One package to format test results

result is a package of result types which can describe match results. Result types will describe the match using a theme, which may be set during init() with result.InitDefaultTheme or overridden in the context.Context.

One package to compare values

match is a sub-package with match functions. These are simply functions which take an actual value and return a result. Many of them are constructed using an expected value (or set of values).

A matcher in correct is any function which takes a single parameter and returns an it.Result, so implementing custom matchers is as easy as:

func HasUserID(id string) func(*User) it.Result {
    return func(u *User) it.Result {
        if u.ID != id {
            return result.Compare(false, u, "does not have ID", id)
        }
        return result.Compare(true, u, "has ID", id)
    }
}

One package to wrap everything up and mark the test as failed

it contains functions which take actuals and match functions, track results, and call methods on the *testing.T (usually Fatalf).
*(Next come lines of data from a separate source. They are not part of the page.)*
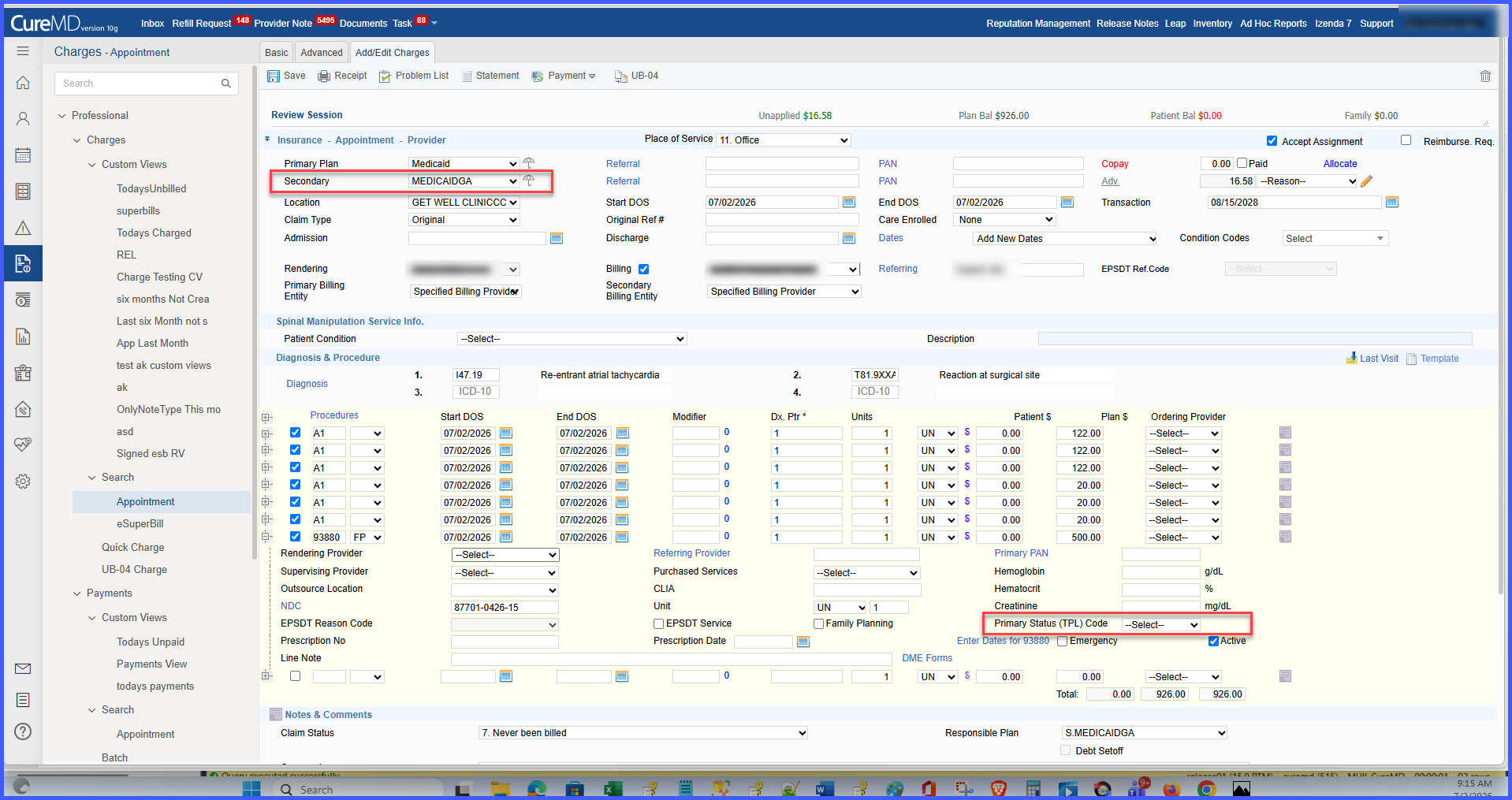
Task: Switch to the Advanced tab
Action: point(322,53)
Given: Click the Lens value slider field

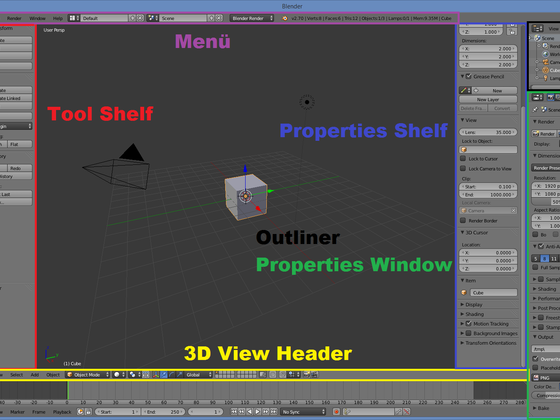Looking at the screenshot, I should (488, 132).
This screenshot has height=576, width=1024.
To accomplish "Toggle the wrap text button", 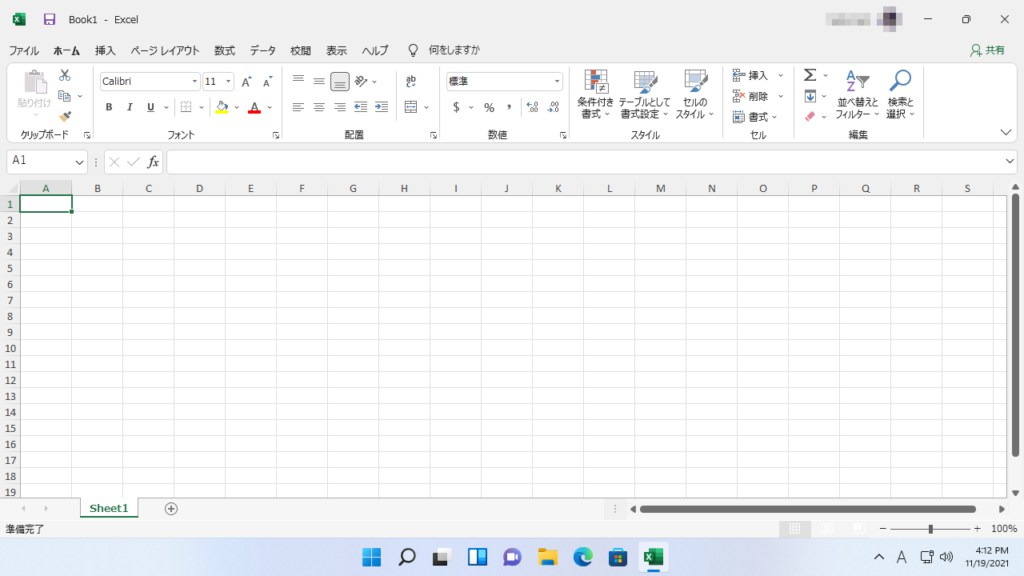I will pos(411,82).
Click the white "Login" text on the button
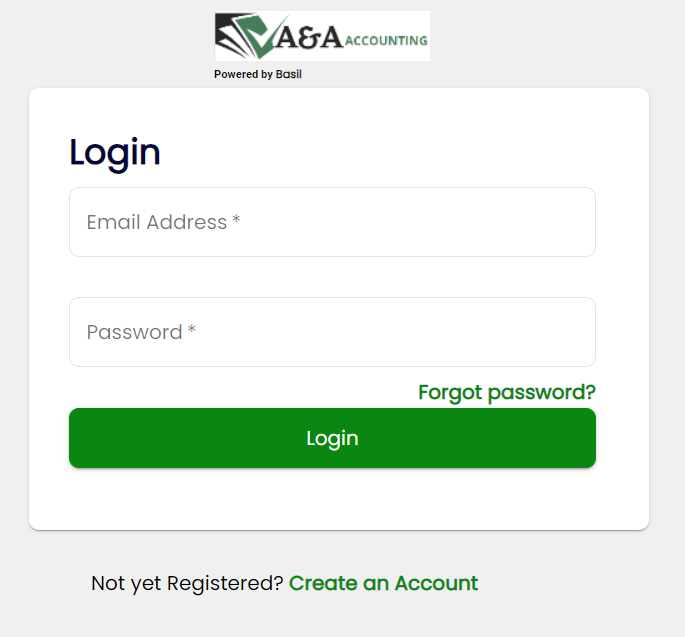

Extra options, like telling the assertion to print on success as well as failure, exist as functional options.

Generally, you'll use something like it.Must(t, foo, match.Equal("bar")).

Never leave it ambiguous which value was the actual and which was the expected

Functions in it always take an actual and a match function. The match function may be constructed around expected values, but it should never be ambiguous that those values are constructing the match function.
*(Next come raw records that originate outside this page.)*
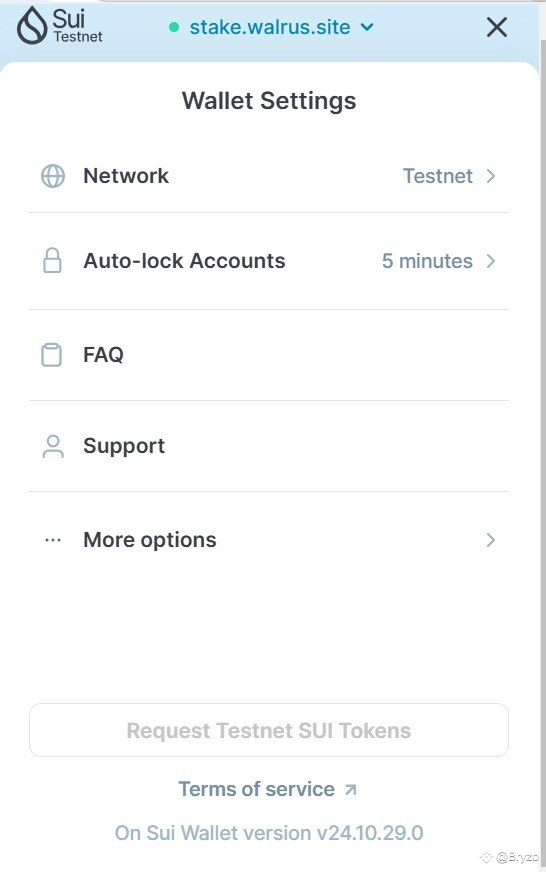Expand the More options chevron

click(490, 540)
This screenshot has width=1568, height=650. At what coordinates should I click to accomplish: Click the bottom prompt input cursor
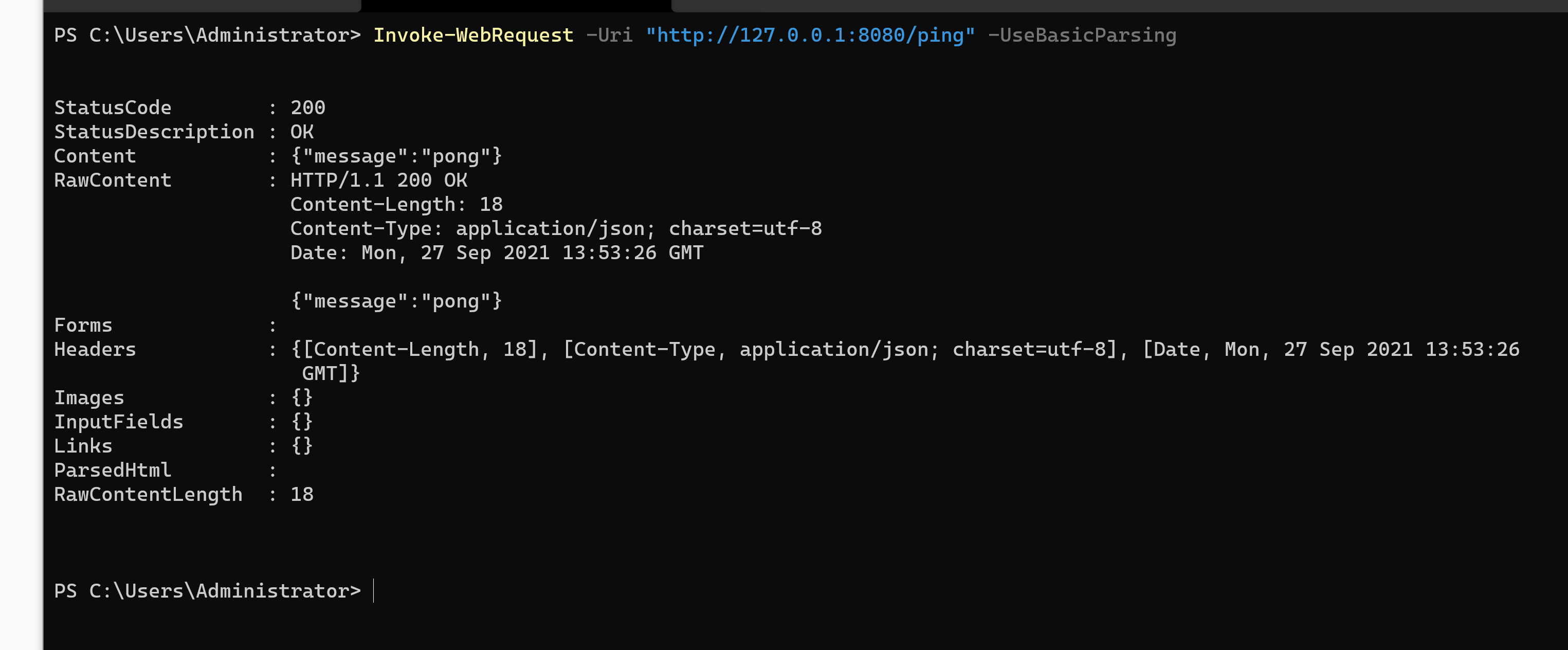click(373, 591)
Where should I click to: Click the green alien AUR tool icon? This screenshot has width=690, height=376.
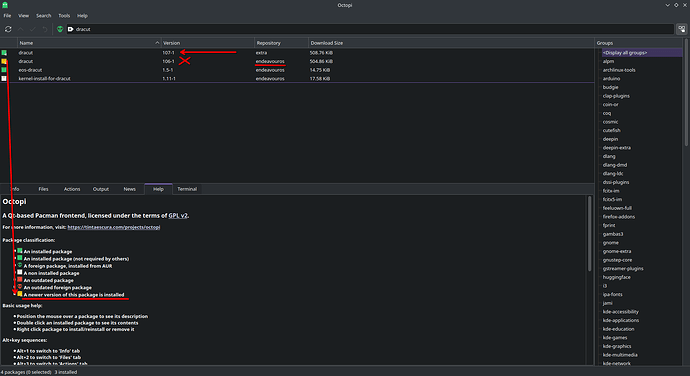(x=60, y=29)
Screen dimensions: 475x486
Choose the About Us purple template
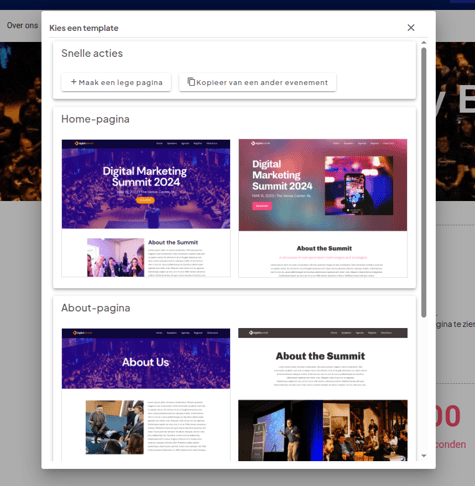[146, 395]
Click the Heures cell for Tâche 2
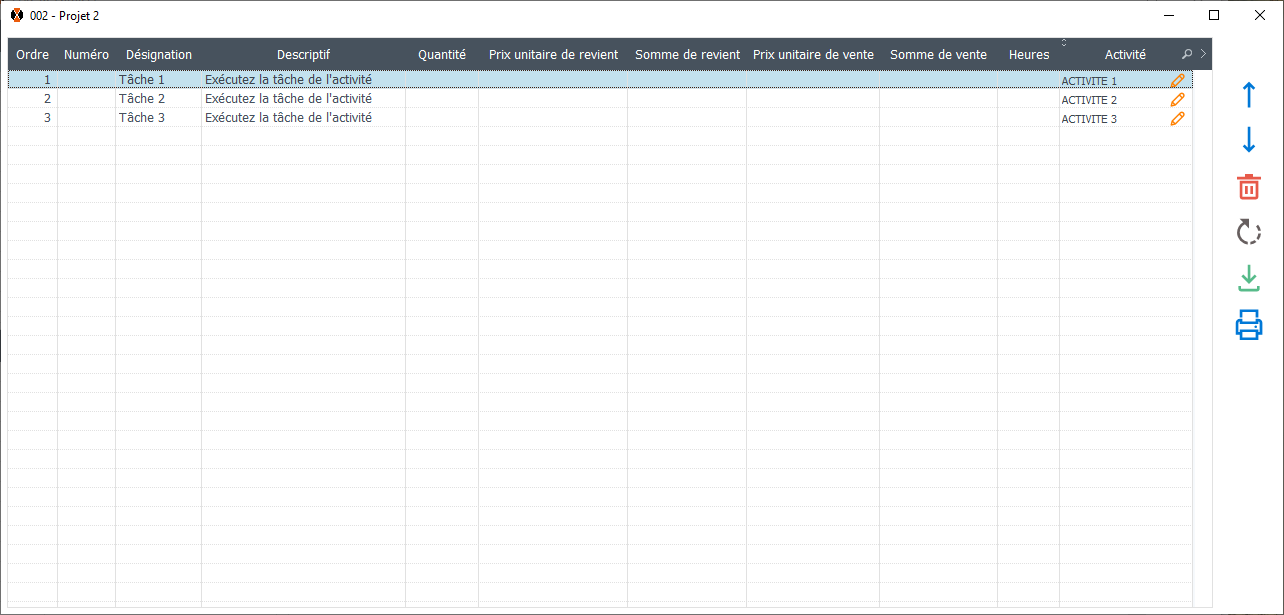1284x615 pixels. pos(1028,99)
Simplest checks are clear, clean, and obvious

None of these simple assertions should look complicated or confusing:

func TestFoo(t *testing.T) {
    var s []string
    err := json.Unmarshal(someJSONArray, &s)
    it.Must(t, err, match.NotErr)
    it.Must(t, s, match.HaveSliceLen[string](10))
    it.Must(t, s[9], match.Equal("foo"))
}

Complex checks are possible without complex custom matchers

Match function

In correct, matchers are just functions. This means that a custom matcher can be defined in a closure - no need to share outside of your test function. You don't even need to assign the matcher to a variable if you don't want to - just define the closure in the call directly.
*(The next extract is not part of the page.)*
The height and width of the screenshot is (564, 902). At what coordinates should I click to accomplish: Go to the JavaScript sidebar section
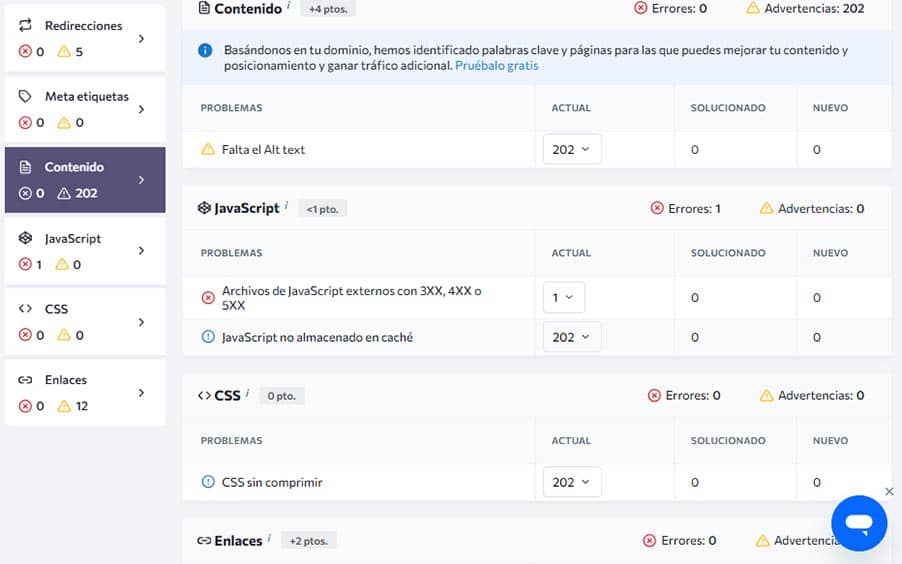tap(85, 250)
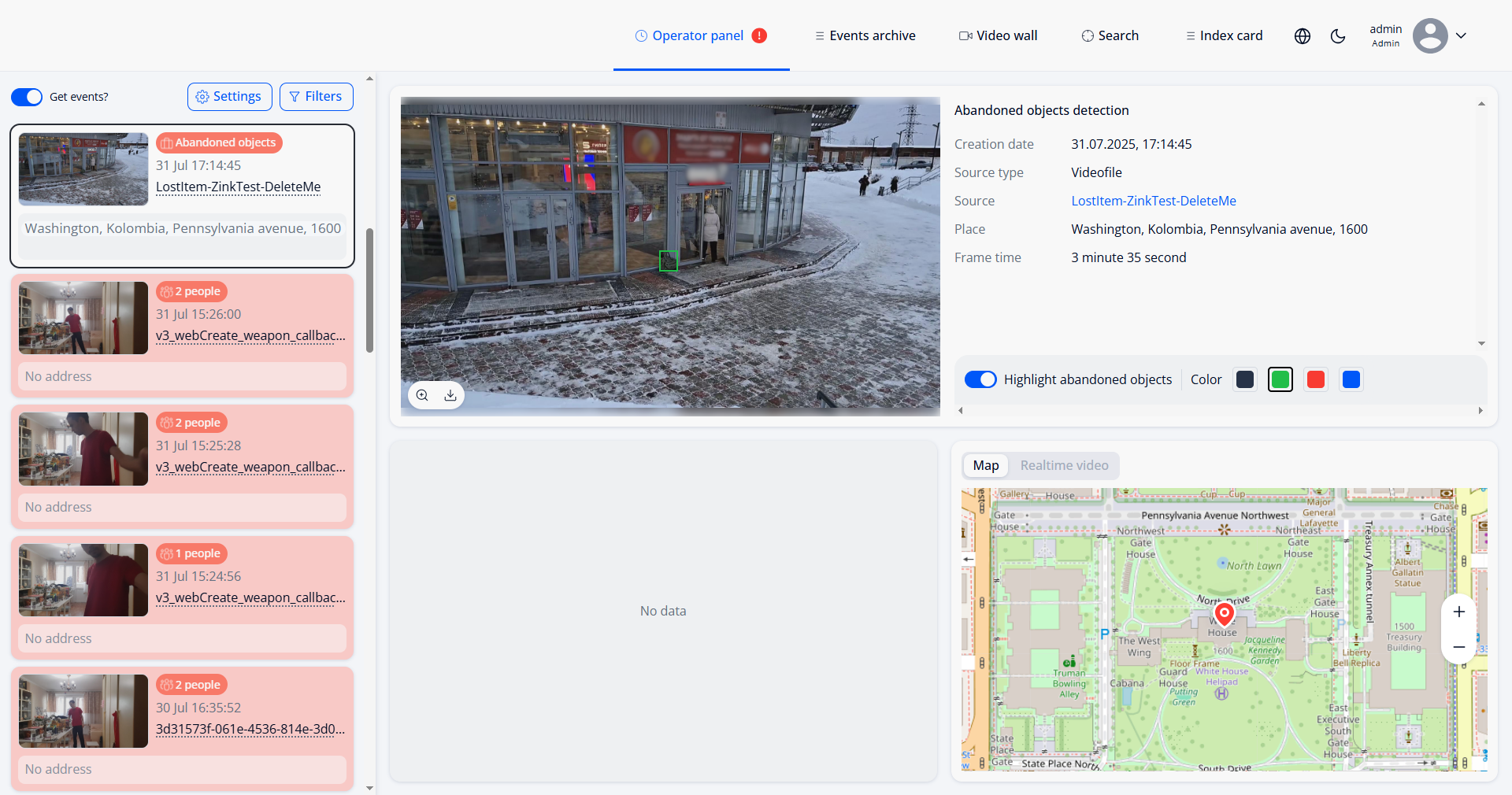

func TestFoo(t *testing.T) {
    someVal := someFn()
    it.Must(t, someVal, func(v foo.SomeType) it.Result {
        if v.Status == statusFailed {
            return result.Simple(false, v, "has a failed status")
        }
        return result.Simple(true, v, "does not have a failed status")
    })
}
Use Map to extract data from complex types

Map, inspired by functional programming map functions like elm's Maybe.map, provides a powerful method of performing a match against a complex value. For example, here is a test that wraps up multiple Map assertions in All to check the response code, Authorization header, and JSON body of an HTTP response:

func TestHTTP(t *testing.T) {
    code := match.Map(func(r *http.Response) int {
        return r.StatusCode
    })
    authHeader := match.Map(
        func(r *http.Response) string {
            return resp.Header.Get("Authorization")
        },
        match.DescribeMap("response auth header"),
    )
    jsonBody := match.Map(
        func(r *http.Response) map[string]any {
            m := make(map[string]any)
            err := json.NewDecoder(resp.Body).Decode(&m)
            it.Must(t, err, match.NotErr)
            return m
        },
        match.DescribeMap("response JSON body")
    )
    resp, err := somepkg.DoRequest()
    it.Must(t, err, match.NotErr)
    it.Must(t, resp, match.All(
        code(match.Equal(http.StatusOK)),
        authHeader(match.Equal("some-auth-header")),
        jsonBody(match.DeepEqual(map[string]any{"jsonKey": "jsonVal"})),
    ))
}

The only custom code above is the set of functions that we pass to Map - which are easy enough to define as variables in our test function.